• _Problem requirements_
Repeat the records below verbatim.

• _Data for processing_
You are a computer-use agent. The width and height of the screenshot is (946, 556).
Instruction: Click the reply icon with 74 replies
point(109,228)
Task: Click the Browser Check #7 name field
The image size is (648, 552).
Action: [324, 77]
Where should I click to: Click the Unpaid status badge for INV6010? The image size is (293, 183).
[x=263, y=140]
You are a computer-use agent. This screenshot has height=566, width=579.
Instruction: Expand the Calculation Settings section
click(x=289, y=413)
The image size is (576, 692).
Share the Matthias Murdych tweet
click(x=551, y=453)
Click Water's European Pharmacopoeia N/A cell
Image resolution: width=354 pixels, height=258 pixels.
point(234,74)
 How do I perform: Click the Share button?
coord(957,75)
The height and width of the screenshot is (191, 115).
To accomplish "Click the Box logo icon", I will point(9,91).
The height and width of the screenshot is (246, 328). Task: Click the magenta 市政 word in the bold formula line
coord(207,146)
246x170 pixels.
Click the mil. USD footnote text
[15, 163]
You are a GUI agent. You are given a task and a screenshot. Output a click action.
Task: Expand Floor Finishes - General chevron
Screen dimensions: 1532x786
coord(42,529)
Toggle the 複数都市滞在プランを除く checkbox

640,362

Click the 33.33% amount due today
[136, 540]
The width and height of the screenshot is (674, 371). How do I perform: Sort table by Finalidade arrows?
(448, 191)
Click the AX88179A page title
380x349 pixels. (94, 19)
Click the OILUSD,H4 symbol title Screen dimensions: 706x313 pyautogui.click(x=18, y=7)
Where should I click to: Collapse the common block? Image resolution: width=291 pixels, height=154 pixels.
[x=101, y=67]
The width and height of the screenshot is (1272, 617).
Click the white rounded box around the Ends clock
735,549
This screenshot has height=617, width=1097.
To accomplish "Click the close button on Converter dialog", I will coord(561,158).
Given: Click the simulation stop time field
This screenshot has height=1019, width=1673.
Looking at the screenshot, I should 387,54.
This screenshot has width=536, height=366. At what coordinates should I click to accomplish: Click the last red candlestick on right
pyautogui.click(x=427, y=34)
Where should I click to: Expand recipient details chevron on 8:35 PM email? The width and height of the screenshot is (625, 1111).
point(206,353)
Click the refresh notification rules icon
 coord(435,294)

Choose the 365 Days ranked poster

• _Exercise response_
You are a computer-use agent. The width and height of the screenshot is (946, 556).
Instruction: Click the reply icon with 74 replies
point(109,228)
Task: Click the Browser Check #7 name field
The image size is (648, 552).
Action: [324, 77]
Where should I click to: Click the Unpaid status badge for INV6010? The image size is (293, 183).
[x=263, y=140]
You are a computer-use agent. This screenshot has height=566, width=579.
Instruction: Expand the Calculation Settings section
click(x=289, y=413)
The image size is (576, 692).
Share the Matthias Murdych tweet
click(x=551, y=453)
Click Water's European Pharmacopoeia N/A cell
Image resolution: width=354 pixels, height=258 pixels.
point(234,74)
 How do I perform: Click the Share button?
coord(957,75)
The height and width of the screenshot is (191, 115).
To accomplish "Click the Box logo icon", I will point(9,91).
The height and width of the screenshot is (246, 328). Task: Click the magenta 市政 word in the bold formula line
coord(207,146)
246x170 pixels.
Click the mil. USD footnote text
[15, 163]
You are a GUI agent. You are given a task and a screenshot. Output a click action.
Task: Expand Floor Finishes - General chevron
Screen dimensions: 1532x786
coord(42,529)
Toggle the 複数都市滞在プランを除く checkbox

640,362

Click the 33.33% amount due today
[136, 540]
The width and height of the screenshot is (674, 371). How do I perform: Sort table by Finalidade arrows?
(448, 191)
Click the AX88179A page title
380x349 pixels. (94, 19)
Click the OILUSD,H4 symbol title Screen dimensions: 706x313 pyautogui.click(x=18, y=7)
Where should I click to: Collapse the common block? Image resolution: width=291 pixels, height=154 pixels.
[x=101, y=67]
The width and height of the screenshot is (1272, 617).
Click the white rounded box around the Ends clock
735,549
This screenshot has height=617, width=1097.
To accomplish "Click the close button on Converter dialog", I will coord(561,158).
Given: Click the simulation stop time field
This screenshot has height=1019, width=1673.
Looking at the screenshot, I should 387,54.
This screenshot has width=536, height=366. At what coordinates should I click to accomplish: Click the last red candlestick on right
pyautogui.click(x=427, y=34)
Where should I click to: Expand recipient details chevron on 8:35 PM email? The width and height of the screenshot is (625, 1111).
point(206,353)
Click the refresh notification rules icon
 coord(435,294)

Choose the 365 Days ranked poster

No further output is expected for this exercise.